A lot of Bart's recent work has involved big, semi-self-playing sound-devices that, once set in motion, will carry on for a while (with occasional interventions). This leaves him free then to fill in with other instruments from his diverse instrumentarium. At the August 19 concert, he'll be debuting the latest and grandest of these semi-self-playing instruments. It would take too long to describe it here, except to say that it involves lots of things flopping around in a most choreographically musical fashion.
Tom Nunn has designed, built and performed with original musical instruments since 1976, and has built over 200 instruments. His instruments typically utilize commonly available materials, are sculptural in appearance, utilize contact microphones for amplification, and are designed specifically for improvisation with elements of ambiguity, unpredictability and nonlinearity. Tom has performed extensively throughout the San Francisco Bay Area for over 30 years, as well as in other parts of the U.S., Canada, Europe, and New Zealand, both as soloist and with other musicians.
His most recent work has involved two different, and very opposite, types of instrument. Skatchboxes (invented in November 2008) are cardboard boxes with objects such as washers, combs, toothpicks, bronze rod, dowel, etc. taped or glued to the exterior that are played with various modified plastic combs. There are many different skatching techniques that produce a wide variety of highly articulate, noise-like sounds. Lukie Tubes are simply cardboard tubes (in this case, 1" diameter, thick-walled) that are cut at a slight angle at one end.
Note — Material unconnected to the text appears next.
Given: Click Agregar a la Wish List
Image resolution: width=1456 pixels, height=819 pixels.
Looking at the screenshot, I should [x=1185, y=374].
The tubes are held like a pencil and pushed across the surface of a stainless steel "resonance plate" that has been sanded with a high-speed disc sander. The plate is supported on inflated balloons in cardboard paint buckets. Each tube produces a very pure tone, the pitch of which depends on the mass (not length) of the tube. By grabbing the tube at different points using 2 hands, a range of pitches from a minor 3rd to a minor 6th in some tubes can be produced. Varying the angle and pressure of the tube will vary the pitch microtonally and/or create chordal harmonies and/or very high harmonics.
Born in Iran, and based in the San Francisco Bay Area, Ramin Zoufonoun is an established Persian-tuned pianist and a third generation in a line of musicians. He studied the Iranian radif system with his father and mentor, Mahmoud Zoufonoun. Inspired by the works of Morteza Mahjoobi (1900-1965), Ramin became deeply interested in Persian-tuned piano and started using existing recordings of Mahjoobi's as the model for tuning and playing technique on the piano. Meanwhile, he collaborated with his father and brothers in the Zoufonoun Ensemble Ramin's collaborations with jazz musicians such as John-Carlos Perea Hafez Modirzadeh, Ken Filiano, Tim Volpicella, and Royal Hartigan resulted in various live performances and recordings including Mystery of Sama, an Afro-Persian suite inspired by the story of Rumi and Shams. In 2007 Ramin's collaborations with Amirabbas Etemadzadeh (percussion) and Jamshid Zarringhalam (vocals) resulted in the release of the Getting in Tune album containing improvisations and renditions of some older standards.
In 2006, Ramin founded the non-profit organization Z Venue in Santa Clara, California, with the mission to inspire and educate through artistic expressions and community involvement. The organization continues to organize events in the Bay Area. Ramin continues to collaborate with Bay Area musicians in various venues including Thingamajigs.